● **WHAT YOU SHOULD DO**
Rewrite these lines as a numbered list, leaving out any blank lines.

--- start of ITEMS ---

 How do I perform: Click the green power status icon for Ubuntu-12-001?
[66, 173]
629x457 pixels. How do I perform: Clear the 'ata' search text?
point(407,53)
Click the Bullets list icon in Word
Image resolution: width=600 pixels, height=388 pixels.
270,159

--- end of ITEMS ---

● **WRITTEN RESPONSE**
1.  How do I perform: Click the green power status icon for Ubuntu-12-001?
2. [66, 173]
3. 629x457 pixels. How do I perform: Clear the 'ata' search text?
4. point(407,53)
5. Click the Bullets list icon in Word
6. Image resolution: width=600 pixels, height=388 pixels.
7. 270,159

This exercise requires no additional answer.